• **What you will do**:
• A. Reproduce the passage on Singapore Airlines word for word between "Shortly after, one" and "by its crew.", inclusive.
• B. Decide whether each statement agrees with the passage on Singapore Airlines, answering yes or no and quoting the words that settle it: (i) SIA sent a letter of demand to Mr Lim. (ii) The stewardess was found dead in a San Francisco hotel room. (iii) The government answered TOC's queries.

• **Document text**:
____

I am not sure. Perhaps claiming victimhood is more convenient than being patients and mature and debate issues.

Let us take a recent example of how our national carrier, Singapore Airlines (SIA), dealt with a similar problem in a mature way. Hopefully, the Government will shed its thin skin and learn from the airline.


In February, news that a SIA stewardess was found dead in a San Francisco hotel room began to circulate in the mainstream media.

Shortly after, one “Philip Lim” posted online and “claimed SIA crew avoid taking sick leave even when ill because it would affect their chances of a promotion.”

“He also claimed SIA rewards its flight crew if they maintain an MC-free year,” said The New Paper.

Now, did SIA file for court order to restrain Mr Lim or to demand that he removed his posting?

Well, not as far as I know.

But SIA did refute his claims. (You can read it here.)

The company went to explain its policies regarding the use of medical certificates by its crew.

There was no letter of demand sent by SIA to Mr Lim. There was no invocation of the POHA. There were no cries or pretensions of victimhood.

SIA stated its case, calmly, maturely and factually, to the media.

Why can’t the government do the same?

Why the need to raise hell, and cry bloody murder at the slightest perceived provocation?

One of the problems with the government is that it is averse to engaging those who may disagree with it.

For example, it will engage the mainstream media and indeed send its statements or responses to them, but not to other non-government controlled channels, such as TOC and other websites.

This is its choice, of course.

But it cannot then turn around and claim to have been victimised if it refuses to respond to requests for its side of the story, just as in this case with TOC.

TOC had asked it for its views – but it refused to even acknowledge TOC’s queries.

____

• **Data segment**:

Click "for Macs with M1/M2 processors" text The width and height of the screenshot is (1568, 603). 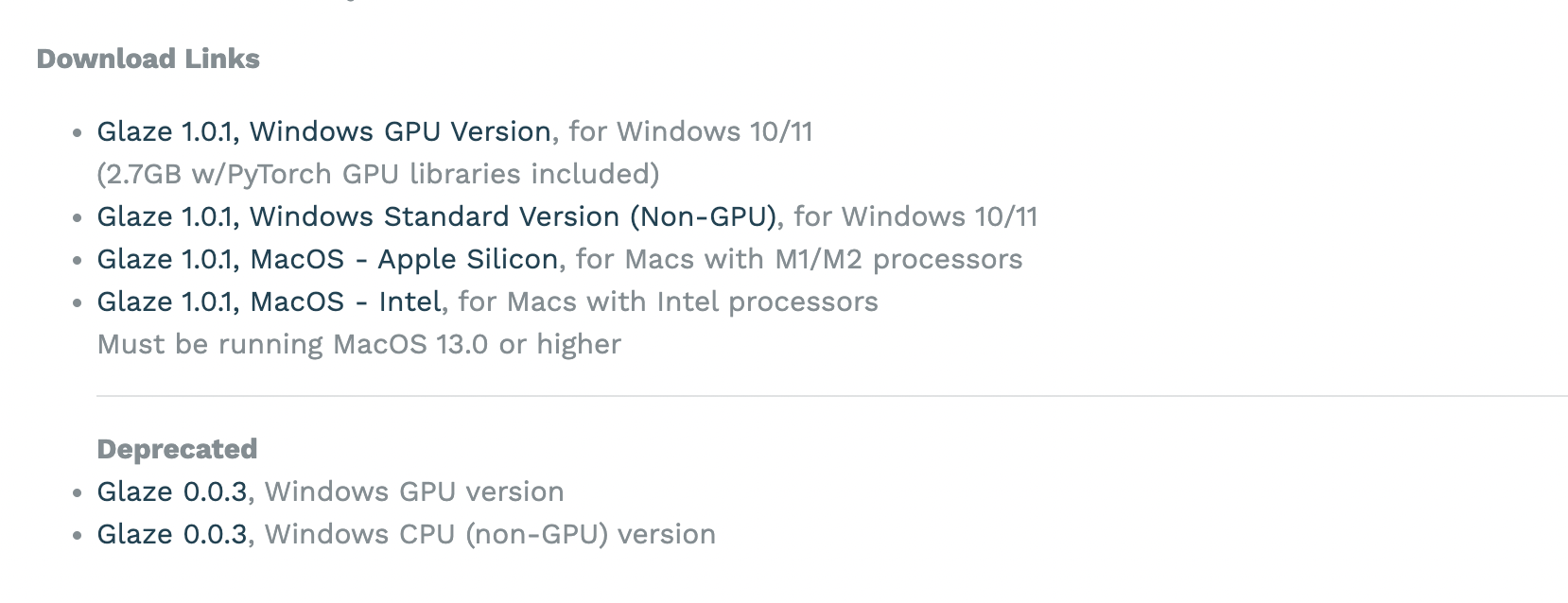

____

• **Answer section**:
• A.
Shortly after, one “Philip Lim” posted online and “claimed SIA crew avoid taking sick leave even when ill because it would affect their chances of a promotion.”

“He also claimed SIA rewards its flight crew if they maintain an MC-free year,” said The New Paper.

Now, did SIA file for court order to restrain Mr Lim or to demand that he removed his posting?

Well, not as far as I know.

But SIA did refute his claims. (You can read it here.)

The company went to explain its policies regarding the use of medical certificates by its crew.

• B.
(i) No: "There was no letter of demand sent by SIA to Mr Lim."
(ii) Yes: "a SIA stewardess was found dead in a San Francisco hotel room"
(iii) No: "it refused to even acknowledge TOC’s queries."